The appearance of jellies is sporadic and unpredictable. Often they will appear in a body of water in large numbers even though they were never reported there before. The following year they may be absent and may not reappear for several years. It’s also possible for jellies to appear once and never appear in that body of water again. In some lakes they appear almost every single year. Why this difference? What triggers the appearance of medusa in certain places and at certain times? Temperature seems to play some role in triggering the medusa stage, which is why there is a freshwater jellyfish season, typically from August to September when water temperatures are highest.

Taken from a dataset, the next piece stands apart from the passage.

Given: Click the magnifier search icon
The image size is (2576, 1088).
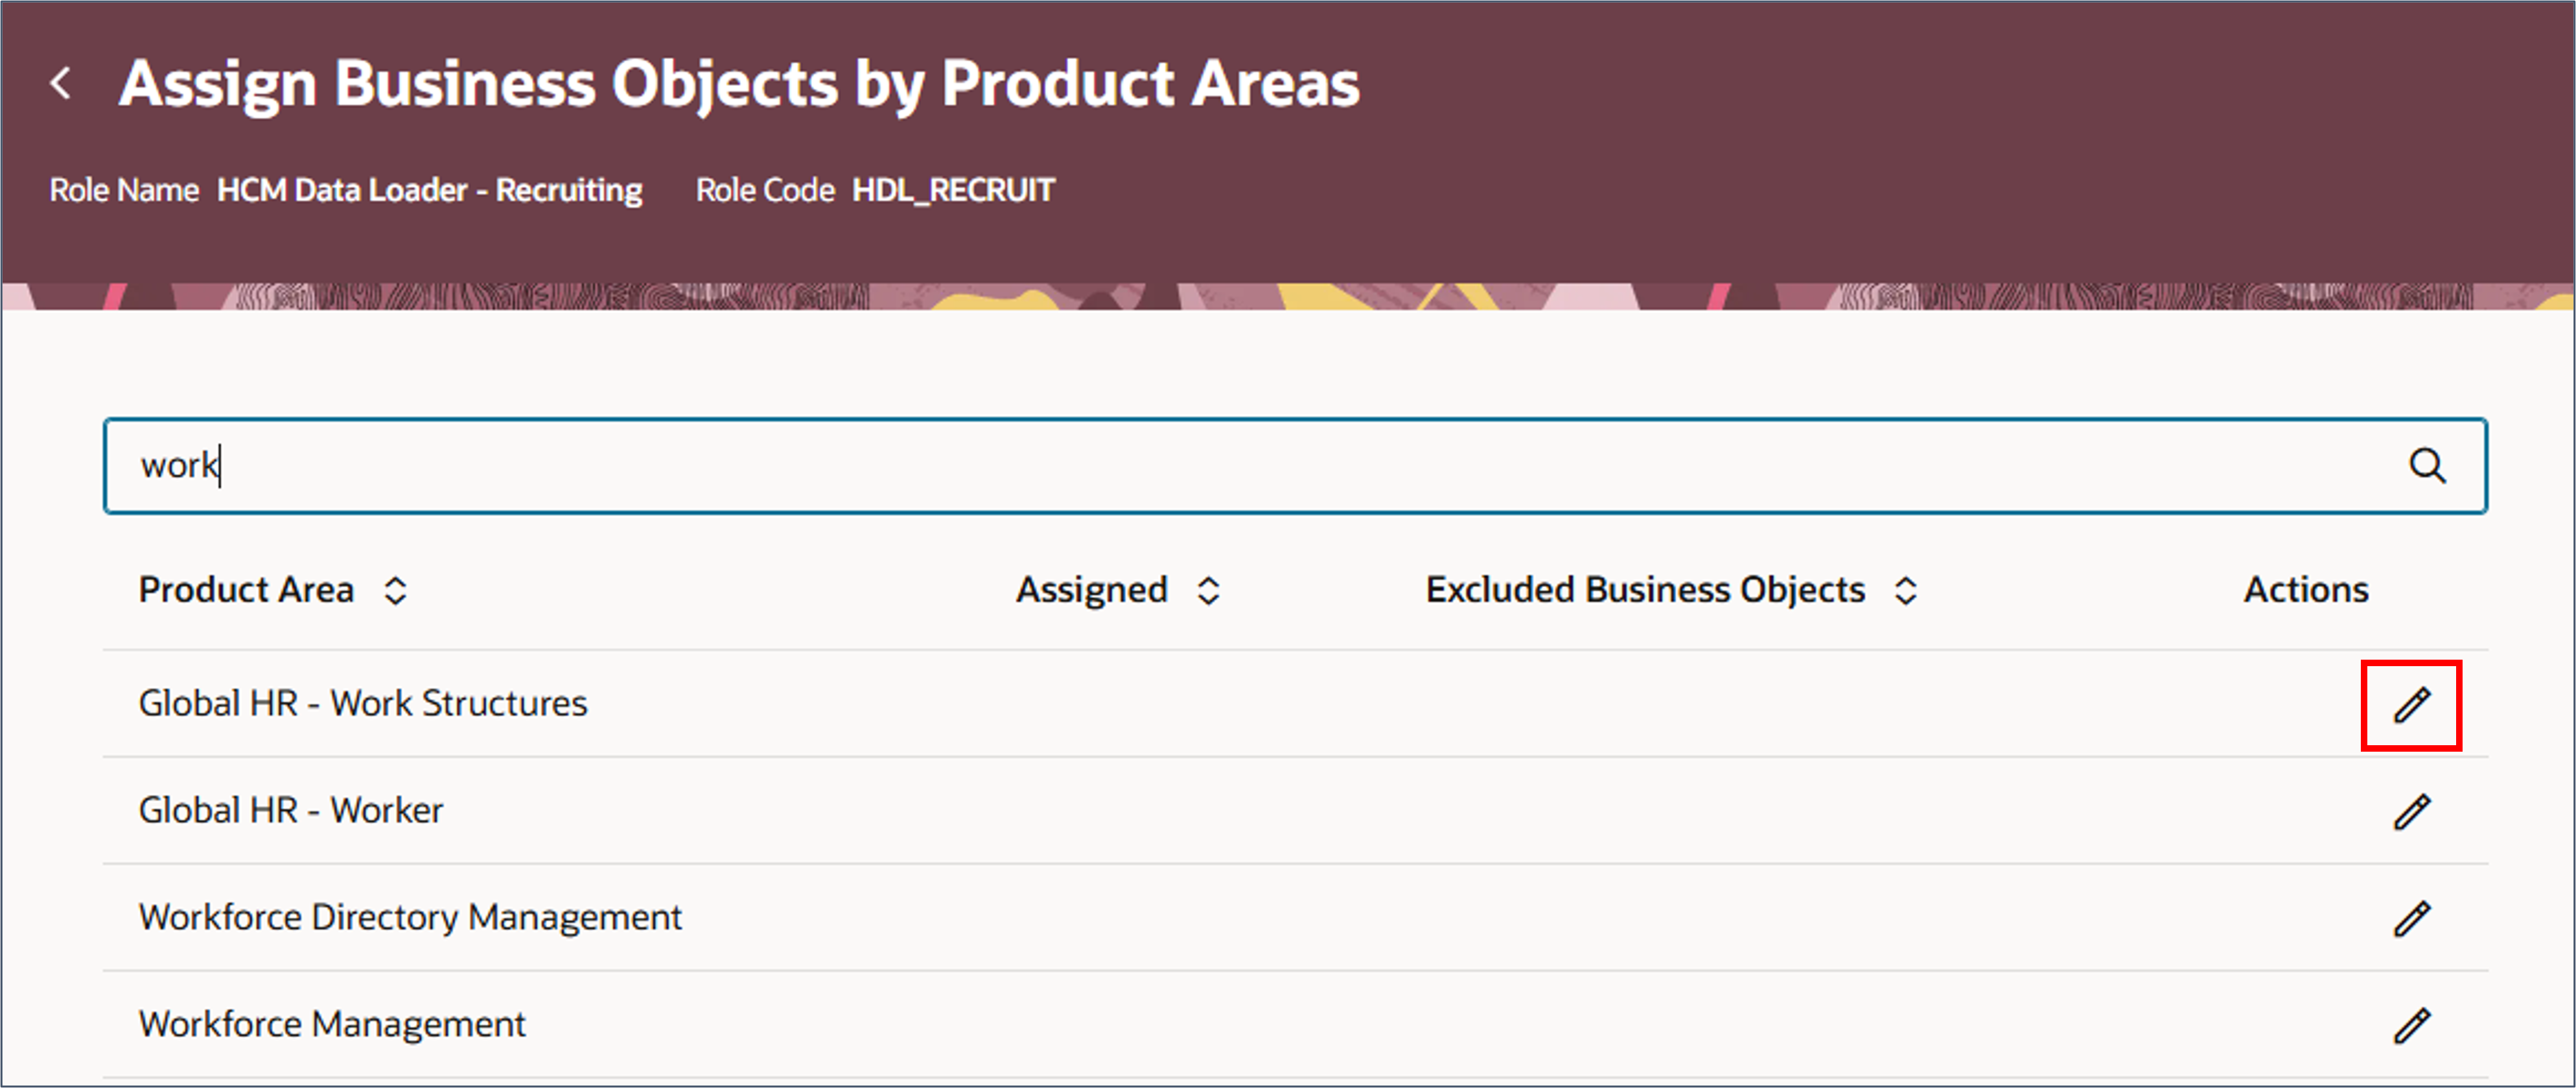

Searching for jellyfish can be a fruitless venture, but the best time of year is NOW, and they are most likely to be found in calm bodies of water, which they prefer to rocky, fast-flowing rivers and streams. After walking across the dam and peering into the deepest part of the lake (which is what jellies usually prefer) we were unable to locate a single specimen. So Ranger Bob (sans the ponytail and facial hair he has sported for years) graciously treated us to a long ride on the barge so we could explore further. While we didn’t encounter any jellies (none of the naturalists we spoke with have seen them this year), we did see beaver dams, water lilies and lots of dragonflies. Definitely time well spent!